◆ DATA TO EXAMINE ◆
--

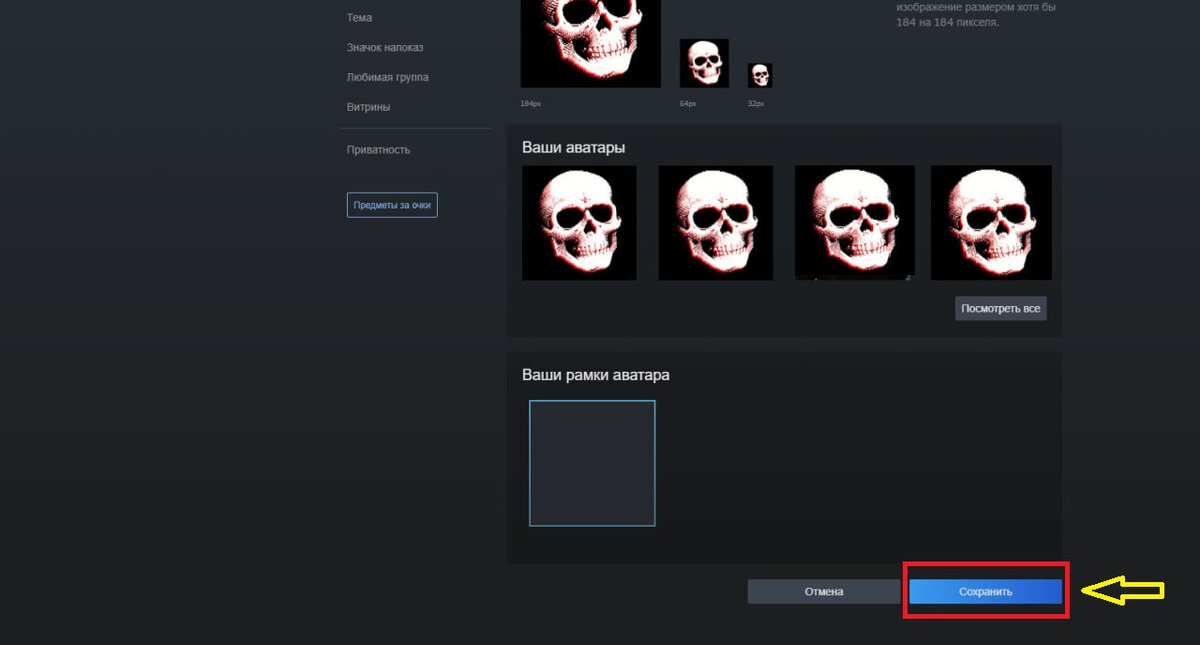This screenshot has width=1200, height=645.
Task: Select the first skull in Ваши аватары
Action: point(579,222)
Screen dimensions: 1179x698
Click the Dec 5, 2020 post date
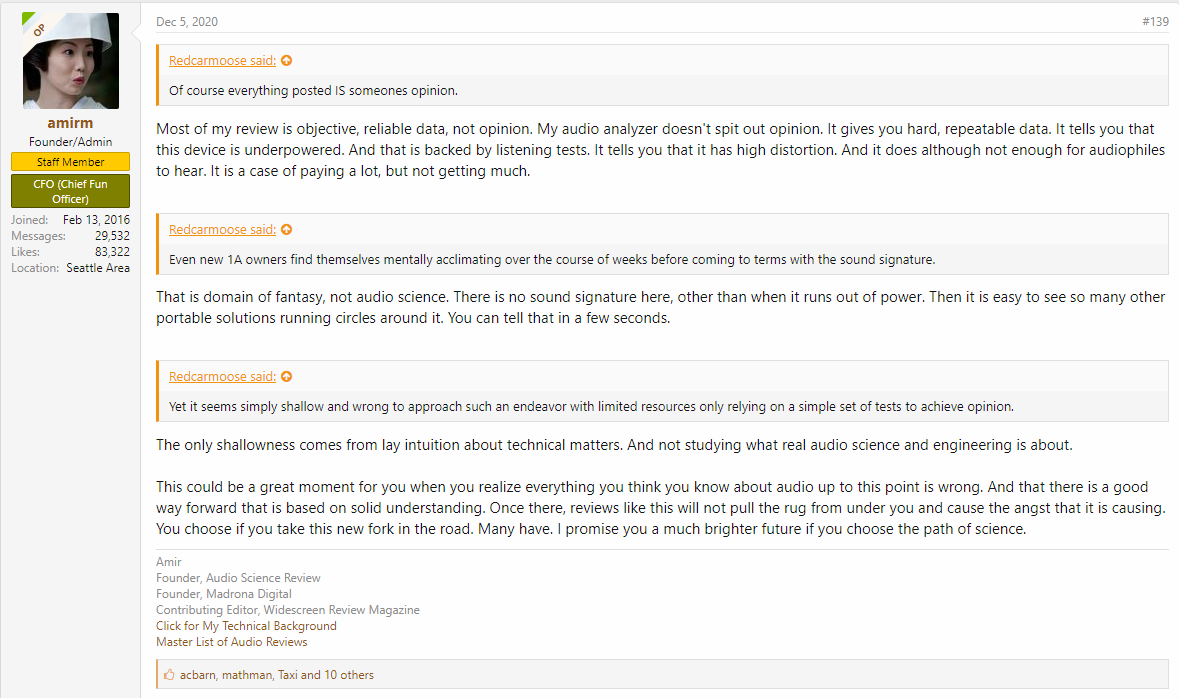click(x=187, y=22)
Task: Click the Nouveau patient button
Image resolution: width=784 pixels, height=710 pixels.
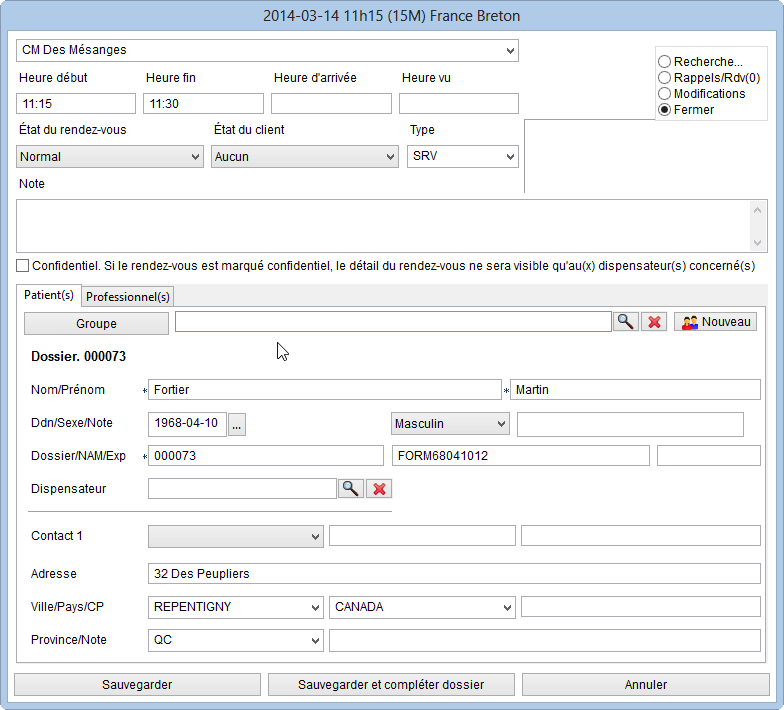Action: 715,321
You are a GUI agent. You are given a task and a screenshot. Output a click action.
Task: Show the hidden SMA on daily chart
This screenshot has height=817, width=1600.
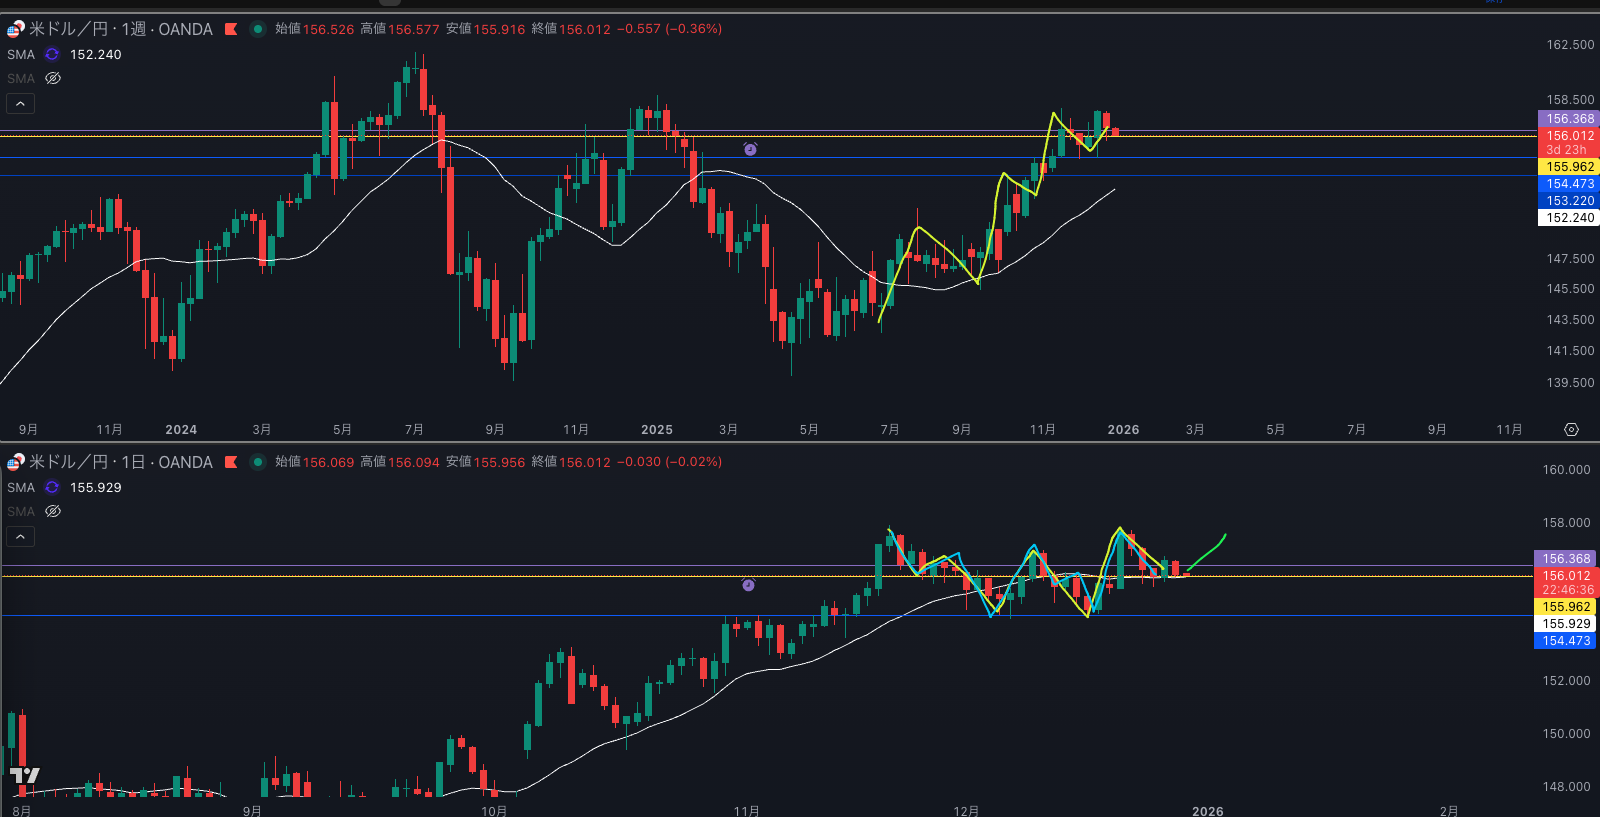[x=53, y=511]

--

◆ EXERCISE BRIEF ◆
Without any pictures, reproduce exactly the lines from the line that contains "Image resolution: width=784" to the end of the entries above, both ends included.

◆ RESPONSE BELOW ◆
Image resolution: width=784 pixels, height=710 pixels.
Action: 715,321
You are a GUI agent. You are given a task and a screenshot. Output a click action.
Task: Show the hidden SMA on daily chart
This screenshot has height=817, width=1600.
[x=53, y=511]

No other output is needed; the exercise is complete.